Nr. 16/00444 A Zitting: 17 januari 2017 | Mr. T.N.B.M. Spronken Conclusie inzake: [verdachte] |
De verdachte is bij vonnis van 17 december 2015 door het Gemeenschappelijk Hof van Justitie van Aruba, Curaçao, Sint Maarten en van Bonaire, Sint Eustatius en Saba wegens 1. “doodslag”, 2. “poging tot doodslag” en 3. “handelen in strijd met artikel 3 van de Vuurwapenwet BES, meermalen gepleegd” veroordeeld tot een gevangenisstraf voor de duur van zestien jaren met aftrek van voorarrest.
Namens de verdachte heeft mr. G. Spong, advocaat te Amsterdam, drie middelen van cassatie voorgesteld.1.
3. Deze zaak heeft eerder in cassatie gediend. De Hoge Raad heeft toen het vonnis van het hof vernietigd omdat het oordeel, dat de voorbedachte raad kon worden bewezen verklaard, niet toereikend was gemotiveerd.2.Na terugwijzing van de zaak door de Hoge Raad, heeft het hof de verdachte vrijgesproken van de onder 1 primair ten laste gelegde moord en de onder 2 primair ten laste gelegde poging tot moord. Bij akte van 28 juli 2016 is het cassatieberoep ten aanzien van deze beide vrijspraken ingetrokken.

◇ ◇ ◇ ◇ ◇ ◇ ◇

- [Wat te doen]
Ga verder met de conclusie in de cassatiezaak over doodslag en begin direct na de laatste zin hierboven.

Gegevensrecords
◇ ◇ ◇ ◇ ◇ ◇ ◇

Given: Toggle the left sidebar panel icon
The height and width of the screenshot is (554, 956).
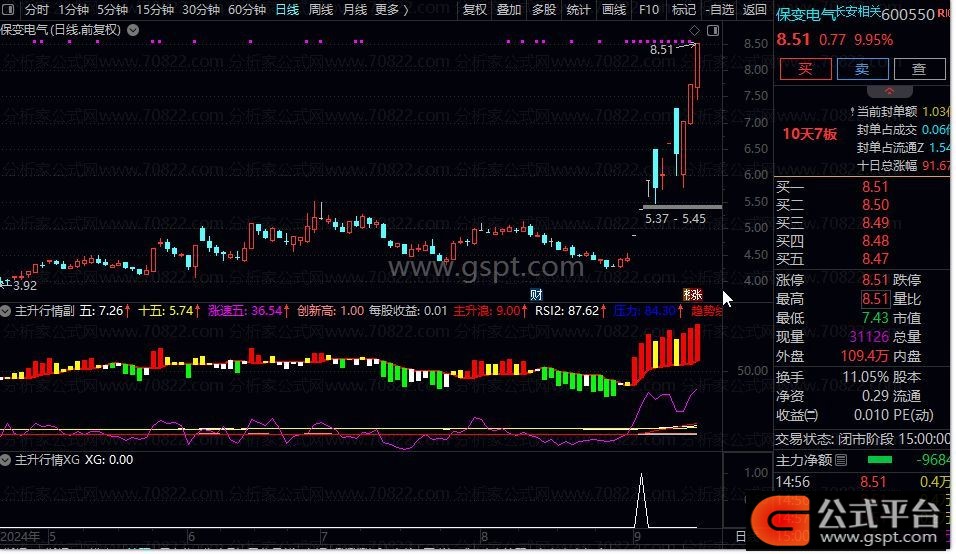Looking at the screenshot, I should [10, 10].
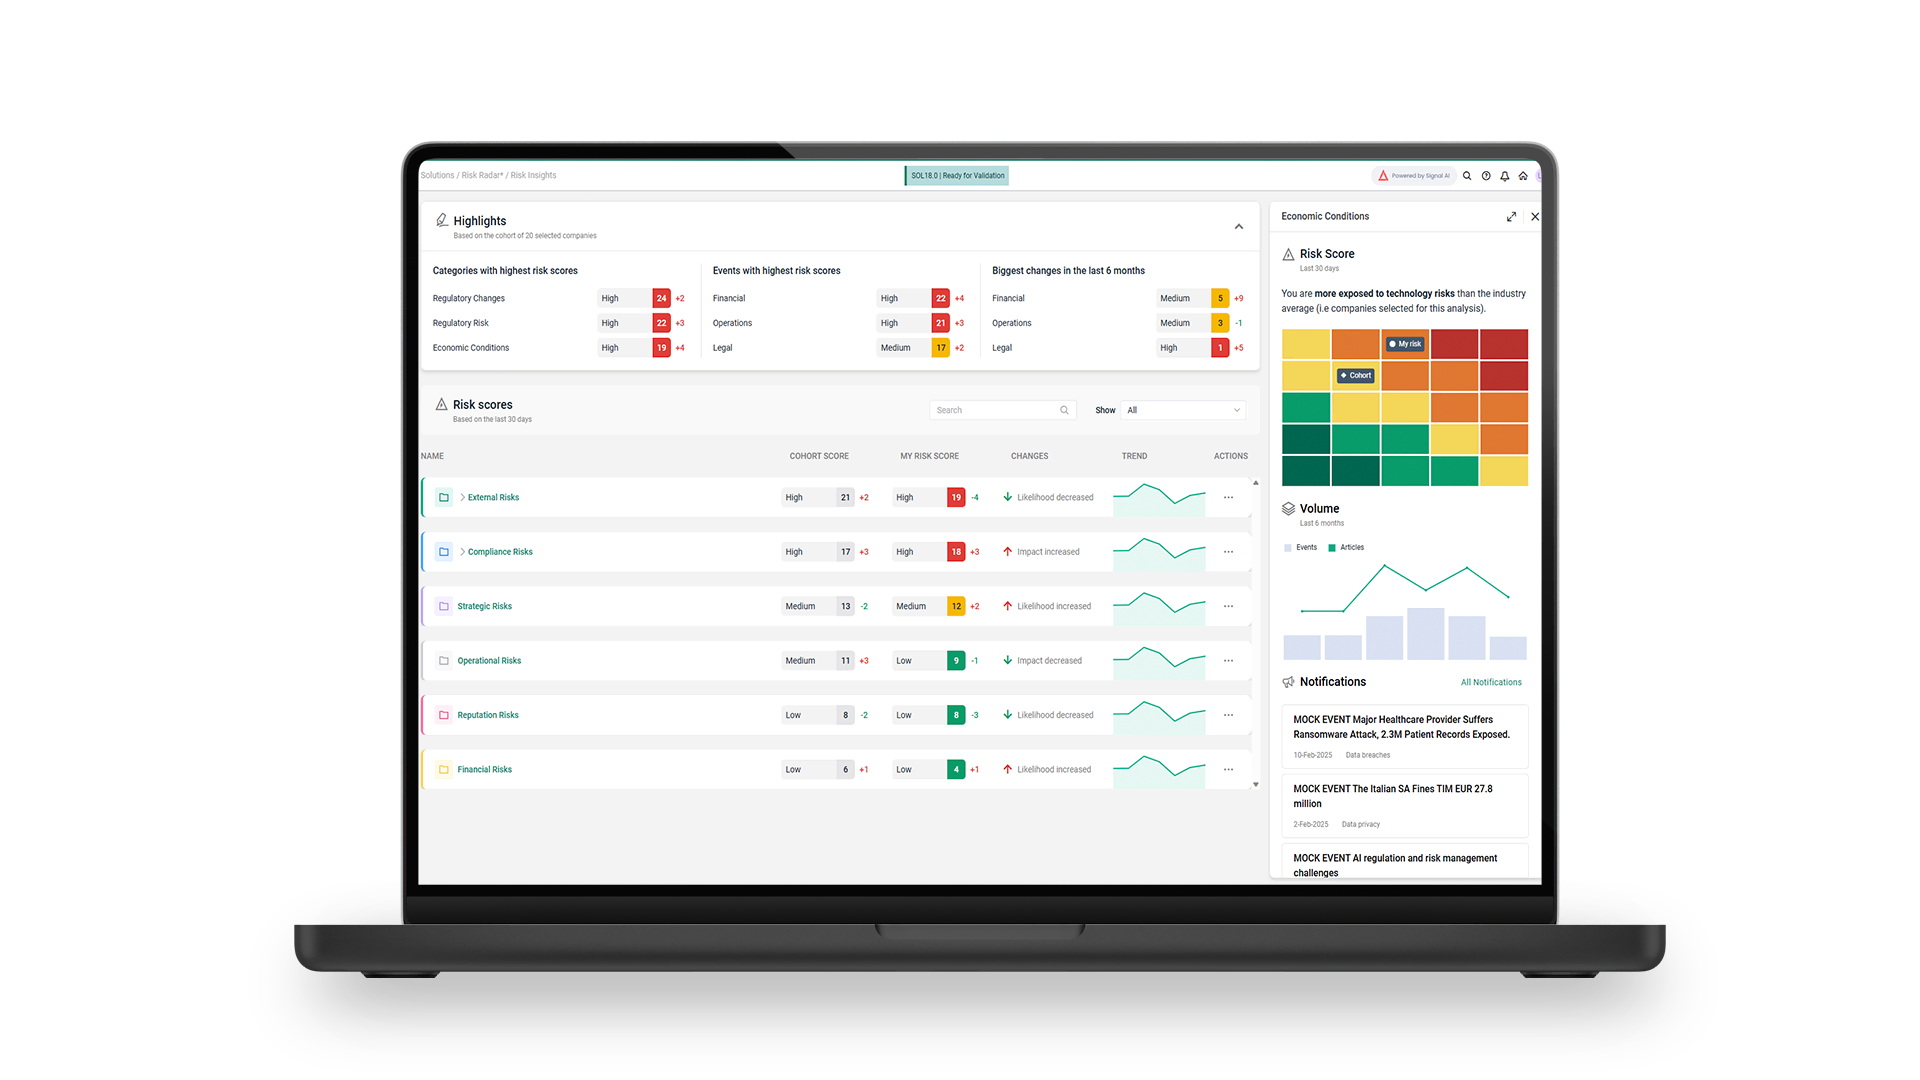Screen dimensions: 1920x1080
Task: Open the Strategic Risks entry
Action: (484, 607)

◇ ◇ ◇ ◇ ◇ ◇ ◇

- [Resultaat]
4. Aan mijn conclusie voorafgaand aan het eerdere arrest van de Hoge Raad ontleen ik de volgende samenvatting van de feiten in deze zaak, die zich heeft afgespeeld op het eiland Bonaire. Omstreeks 8.00 uur in de ochtend van 5 juni 2011 komt verdachte in de woning van zijn broer [betrokkene 2] en ziet daar overal bloed. Via zijn neef komt hij te weten dat zijn broer die nacht ernstig is mishandeld door onder andere twee broers [slachtoffer 1] en [slachtoffer 2] , die zijn buren zijn. Hij haalt daarop thuis zijn pistool en gaat naar zijn schoonzuster en andere broer [betrokkene 3] die hem bevestigen wat er met zijn broer is gebeurd en hem vertellen wie voor de mishandeling verantwoordelijk zijn. Hij bezoekt ook zijn mishandelde broer en ziet dat deze zeer ernstig is toegetakeld. Tijdens deze bezoeken drinkt verdachte aldoor alcoholhoudende drank. Uiteindelijk gaat hij tegen 10.00 uur diezelfde ochtend naar het huis van zijn broer. Als hij daar is, in afwachting van de politie die meerdere keren is gebeld en heeft gezegd dat ze eraan komt, hoort hij bij de buren de twee broers [slachtoffer 1] en [slachtoffer 2] thuis komen. Hij gaat het huis van de buren binnen waar zij zich bevinden en vuurt met zijn pistool op [slachtoffer 2] , die ten gevolge hiervan overlijdt, en op [slachtoffer 1] die ernstig gewond raakt.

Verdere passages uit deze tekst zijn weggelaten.